In 1959, Robier was serving as pastor at St. Anthony Parish in San Bernardino, then part of the Diocese of San Diego. For several months, he molested a young girl known later as Jane Doe. Her mother complained then about the abuse to the diocese, but officials took no actions against Robier.

In February 2003, Jane Doe sued the Dioceses of San Diego and San Bernardino. The five women abused at Holy Spirit sued the Diocese of San Diego in September 2003. At the time of the 2007 $198.1 million settlement by the Diocese of San Diego, it was estimated that Robier had molested dozens of girls. The four German sisters sued the diocese in March 2007.

== Sexual abuse convictions ==
Of all the priests accused of sexual abuse of children in the Diocese of San Diego, only Reverends Holtey and Rodrigue were convicted in criminal court.

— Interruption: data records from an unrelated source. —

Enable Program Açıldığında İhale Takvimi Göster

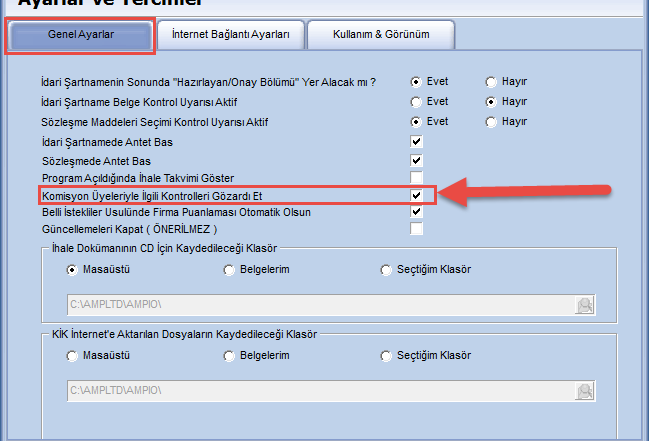416,178
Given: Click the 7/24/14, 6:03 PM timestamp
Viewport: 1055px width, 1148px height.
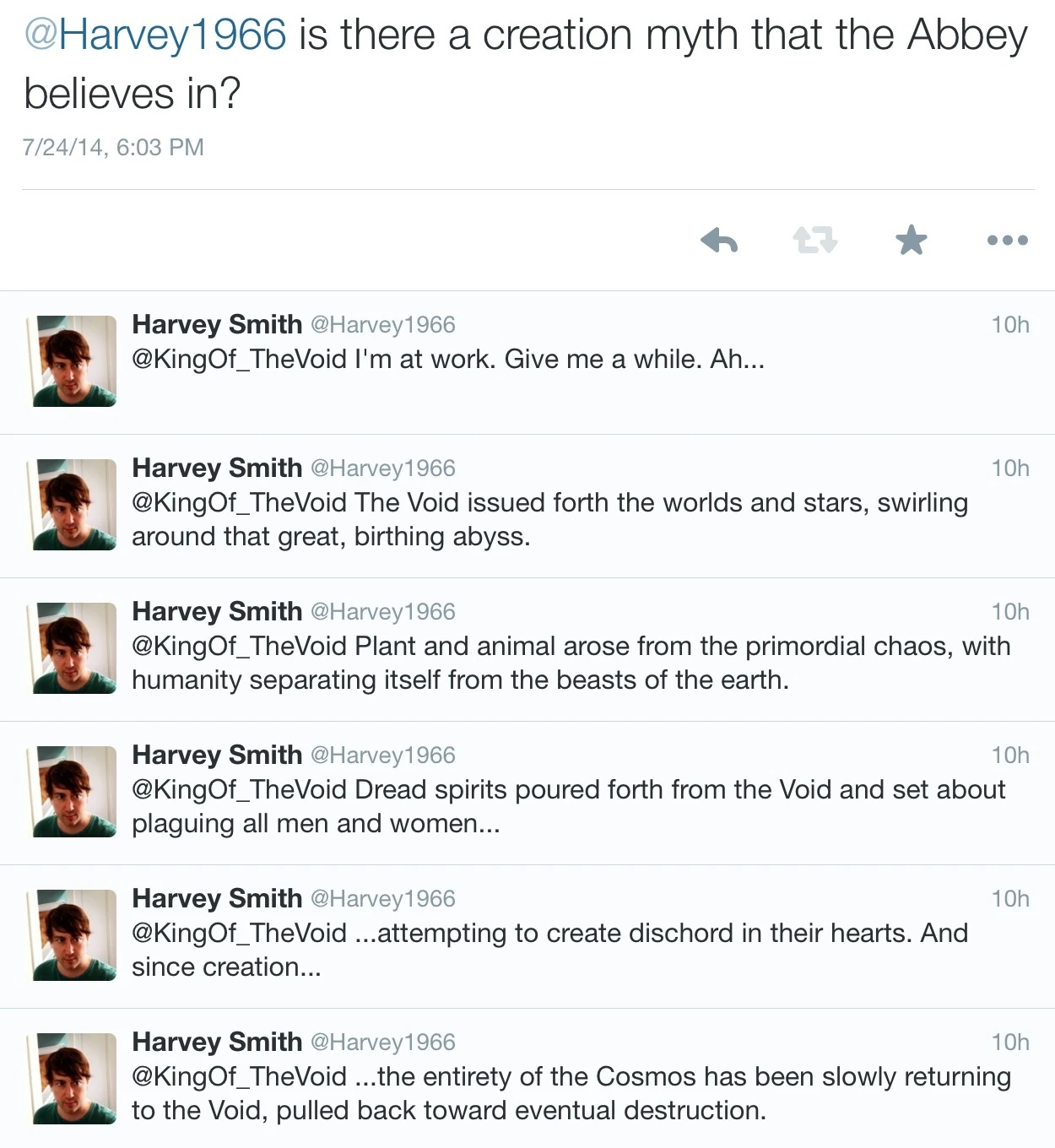Looking at the screenshot, I should [113, 148].
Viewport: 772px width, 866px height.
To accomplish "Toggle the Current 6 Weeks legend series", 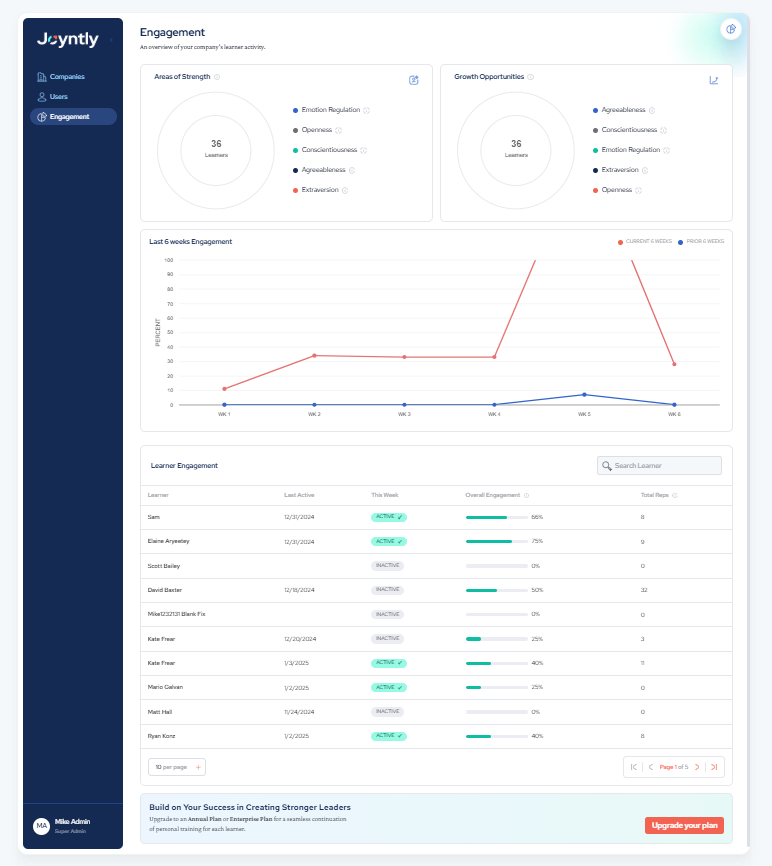I will [645, 242].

=== Reverend Gary Michael Holtey ===
In May 2004, the San Diego Police Department and the U.S. Bureau of Immigration and Customs Enforcement search the parish offices of St. Charles Borromeo in Loma Portal, looking for child pornography. They found hundreds of pornographic images of young boys on electronic devices there. Holtey, then pastor at St. Charles, took a leave of absence. In December 2004, he was charged with 20 misdemeanor counts of possessing child pornography. Holtey pleaded guilty in February 2005 to ten misdemeanor counts of possession of child pornography. After spending five months in a treatment program, he was sentenced in March 2005 to probation and a year-long treatment protocol. The diocese announced that he was permanently barred from ministry.

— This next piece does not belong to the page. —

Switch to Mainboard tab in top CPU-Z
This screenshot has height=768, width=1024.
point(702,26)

=== Reverend Edward Anthony Rodrigue ===
During the early 1970s, Rodrigue worked in several parishes in the diocese, being transferred frequently when accusations of sexual abuse arose. According to Rodrigue, in 1976 ten parents at a parish in El Centro complained about him. Bishop Leo Maher put him on the waiting list for admittance to the House of Affirmation, a treatment facility for priests in Whitinsville, Massachusetts. In the meantime, Maher assigned him to Our Lady of Soledad Parish in Coachella. Rodrigue was arrested in 1977 for performing oral sex on a teenage hitchhiker, but Maher persuaded police to let him handle it. In 1979, Rodrigue ended up at St. George Parish in Ontario, California. At that time, St. George was part of the Diocese of San Diego.

Rodrigue was charged in 1979 with molesting a boy at St. George and was sentenced to probation. He would attend the physical education classes at the parish school and wrestle with the boys. The diocese then sent him to a treatment center in Azusa for 11 months. After finishing treatment, the diocese assigned him temporarily to St. Joseph the Worker Parish in Loma Linda before he retired in 1983. The Vatican laicized Rodrigue in 1992.

In April 1997, Rodrigue was babysitting a 10-year-old child with developmental disabilities in Highland. When the mother returned, she noticed a hickey on her son's neck. He then told her that Rodrigue tried to kiss him and groped his genitals. Police arrested him and charged him with sexual abuse. He admitted to investigators that he had abuse four or five boys every year of his 22 years as a priest. Rodrigue pleaded guilty to two counts of lewd and lascivious acts with a minor and was sentenced to 10 years in prison.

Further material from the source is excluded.